There is a tenderness to Bill Bradshaw's character that cannot be easily apprehended. His frame, though large and capable, seems to shrug off its weight and size. He is humble and direct - gentle and honest. Brother Bradshaw's compassion for this field of study is clear. He does not wish to succor you into agreeing with him. He never even asks you to. He states clearly and openly the limits to the statistics presented, as well as the limits of his own knowledge. His manner of speaking is concise, and yet he lacks a sort of rhetorical flare. He is obviously used to knowing what he's talking about, however he often seems out of words. This carries into his question and answer section. He is very careful and considerate of his answers, retreading over territory already stated and confirmed in order not to say anything undue or out of line. Though he does not have all of the answers to the questions posed, it is clear that he cares. He cares about the treatment of those in the Gospel who are gay. He cares about how they see themselves. He cares about making a change for the better. As he states, his aim is to encourage open discussion about this matter in the LDS community. He is there to begin this conversation, not to end it.

What of the facts, then? And what are we to make of them? If a person is born gay, is biologically different from a heterosexual, then how does that effect their approach to society, themselves, and God? And, more importantly, how can this knowledge help that person come to better understand themselves?

The facts are not irrefutable, but they are convincing.
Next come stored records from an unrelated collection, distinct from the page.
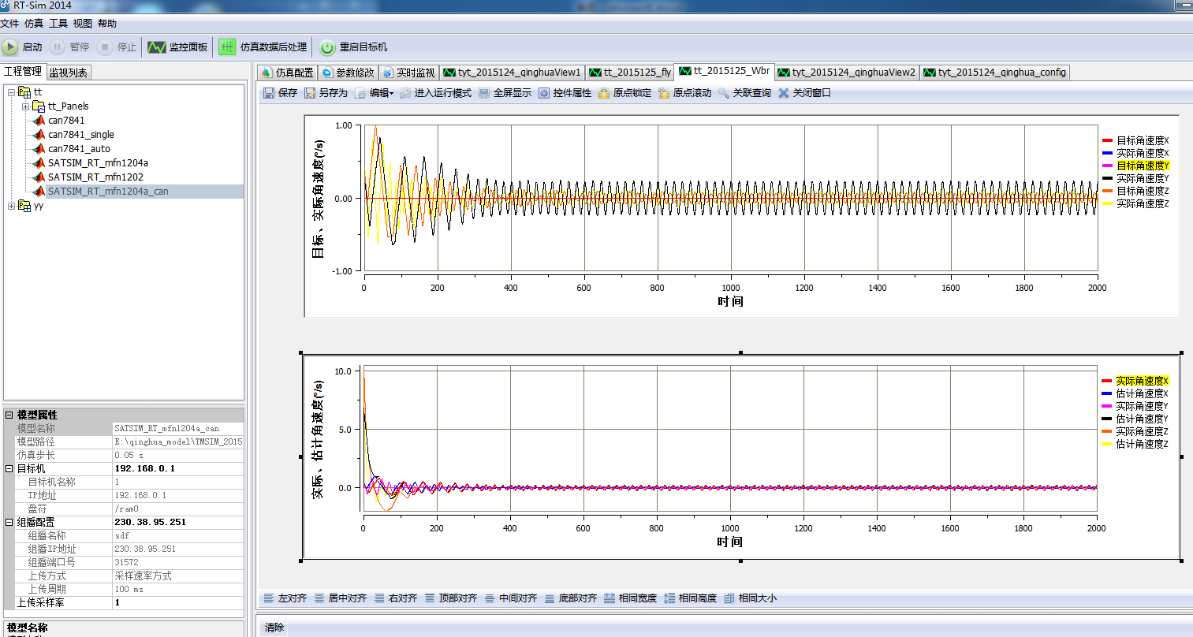Open the 监控面板 monitor panel

(x=177, y=47)
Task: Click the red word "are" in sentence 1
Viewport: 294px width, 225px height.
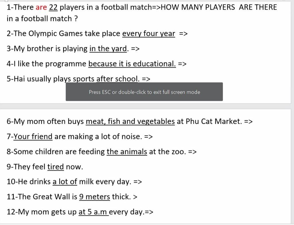Action: click(41, 7)
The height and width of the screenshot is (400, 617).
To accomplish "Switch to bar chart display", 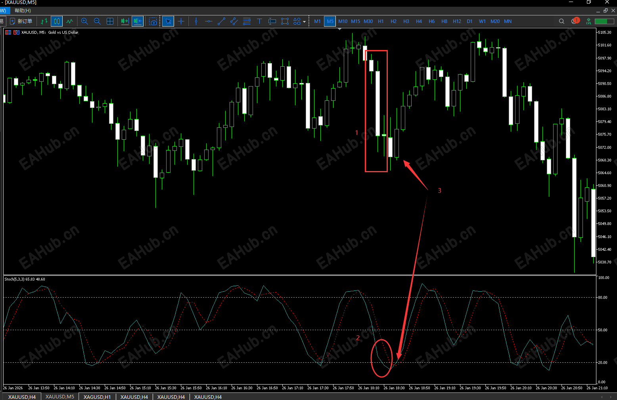I will pyautogui.click(x=44, y=21).
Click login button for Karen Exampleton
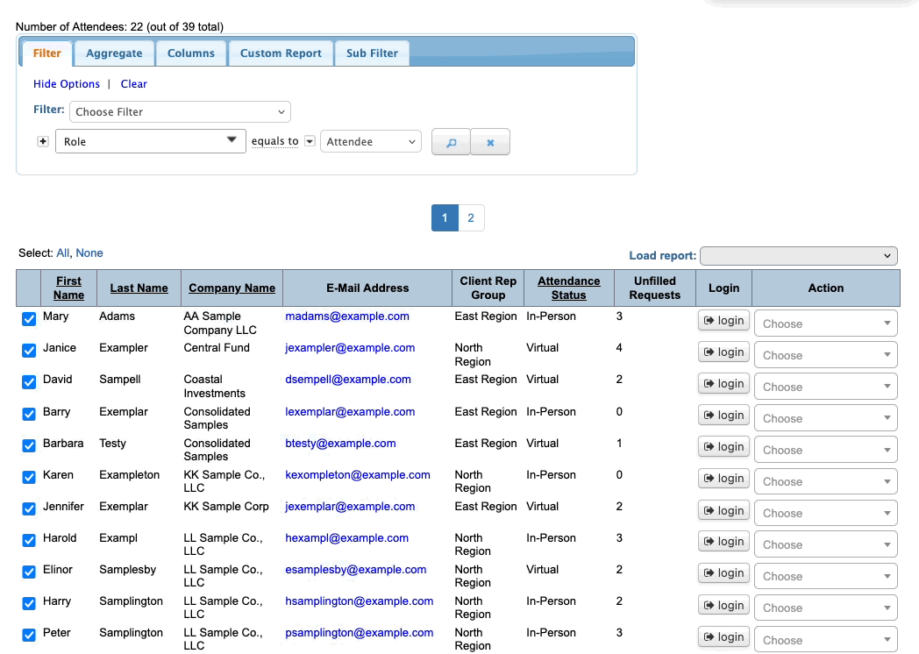 click(x=723, y=479)
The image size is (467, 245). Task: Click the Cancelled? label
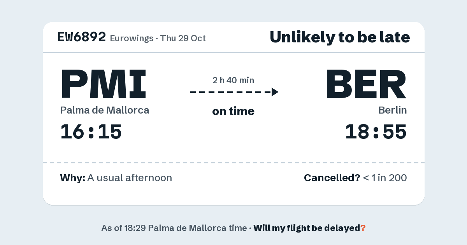tap(332, 178)
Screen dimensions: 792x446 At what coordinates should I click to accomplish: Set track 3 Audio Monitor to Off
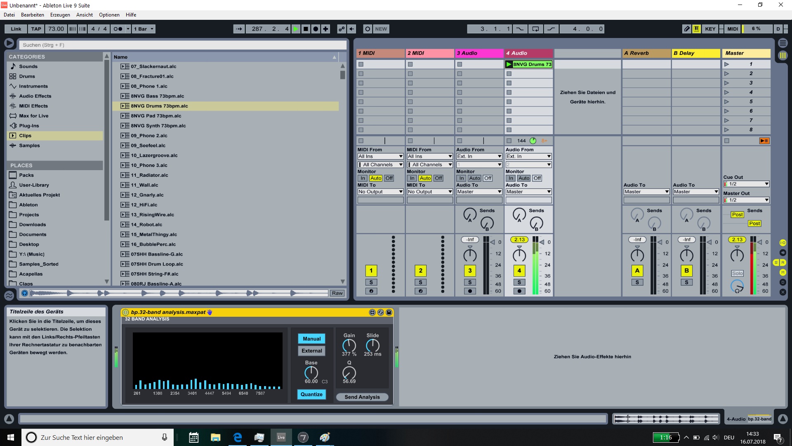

We do not have all of the answers, but we have some good ones. And, better yet, we have the beginning of an understanding that humanizes the demonized. That brings the marginalized into the conversation.

The best part of last night wasn't watching Bill Bradshaw throw transparencies at the desk, muttering about what he'd like to say but can't. That was great, but certainly not the defining moment. No, the best part was watching the faces in the room getting lost in thought as Dr. Bradshaw discussed the origins of life. It was the clenched jaw of the student when he asked quietly about what he was to do in order to deal with the homophobic literature being sold in LDS bookstores. It was the lost look of a girl, slumped in her seat on the far side of the auditorium. It was the wince of a student when the word suicide carried through the lecture hall.

Likewise, the best part of this recording is the hushed, whisper-y silence that carries on its droning conversation behind all of the explanations and facts and closed throats.

"Find out what's true and don't be afraid to express it. Isn't that what the purpose of this university is?"

1 comments:

Bree Rose said...

It was an intense lecture.
I am extremely glad that people are talking about it. There was allot of tension there, allot of tension and allot of carefully placed words from Professor Bradshaw, If I have one criticism of the lecture, it is that open, liberal discussion Homosexuality at BYU is such a taboo, I felt there was allot of fear in the room, allot of people who were frustrated and full of anger and confusion looking for answers. I personally have gone through allot concerning this issue, I myself was inactive from the church for some time because I disagreed with the church's stance on it. There are allot of people in my life who are very important to me who are homosexual, and I was angry and frustrated at their exclusion from it. It took me a long time to realize that if one searches for answers with frustration and anger, that is what one will find. Only with love, peace, and patient educated consideration can an answer be met.